In the mind of many anti-Zionists, however, the word Zionist means something very different. It includes Troye Sivan because he mourned the murder of Jews, one of whom appeared alongside IDF soldiers. It includes Odessa A’zion because she once owned an IDF t-shirt, and because her middle name is a word used over and over again in Tanach (canonical Jewish texts). A’zion is not a “zio” in her mind, but in the minds of the most extreme anti-Zionists, she is.
This is because the anti-Zionist definition of Zionist includes anyone who lives in Israel, has been to Israel, associates with anyone Israeli or Zionist or believes in any Jewish connection to the State of Israel. It is not about the Israeli government for them. It is about Jews believing they have a connection to the land that has been central to their religion for thousands of years. The anti-Zionist movement at its core holds a definition of Zionism that includes virtually every Jew.
The uncomfortable consequences of that definition show up in refusing to mourn the Bondi Beach attack. They show up among the “moderate” anti-Zionists who mourn it too, because they mourn it by saying that not all Jews are Zionists. They reveal that they will mourn Jews so long as they can pretend that Judaism has nothing to do with the Land of Israel.

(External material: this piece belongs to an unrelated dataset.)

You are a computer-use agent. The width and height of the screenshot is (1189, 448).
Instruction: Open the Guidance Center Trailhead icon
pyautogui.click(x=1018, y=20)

But it does have to do with the Land of Israel, and even Jews who are against a Jewish government in the land, who only call it Eretz Yisrael, know this. So, the anti-Zionists have two options: pretend Judaism isn’t about the ancient Jewish homeland or acknowledge that, by their definition, virtually all Jews are Zionists. The less extreme have chosen the path of ignorance; the more extreme have chosen the second path, and it has led them to justify violence against Jews to an extent that would make the Nazis proud.
Outspoken Zionists often argue that “anti-Zionism is antisemitism.” I agree wholeheartedly, but I think that when we say this, we don’t often explain what we mean. This statement is commonly rebutted with the argument that there are many Jews, even (or especially) religious Jews, who aren’t Zionists. How can anti-Zionism be antisemitism if there are Jews who are against Zionism? This is a rhetorical trap against which I don’t often hear Zionists easily defend themselves. But there is an easy response, and we should start using it: What anti-Zionists define as Zionist and what non-Zionist Jews define as Zionist are two very different things. The non-Zionist Jew is not Zionist according to a traditional definition of Zionism. But according to the anti-Zionist definition, unless he totally rejects any Jewish connection to the Land of Israel, he is one, and he deserves whatever the genocidal, racist, Nazi Zionists deserve.
This is the kind of thinking that leads one to condemn a Jew for mourning the murder of other Jews. It is a rot that has set in the pro-Palestinian movement that will continue to spread if it is not rooted out. If it is not, Jews everywhere will be in increasingly acute danger. Not just traditional Zionists who support the State of Israel. Every single Jew.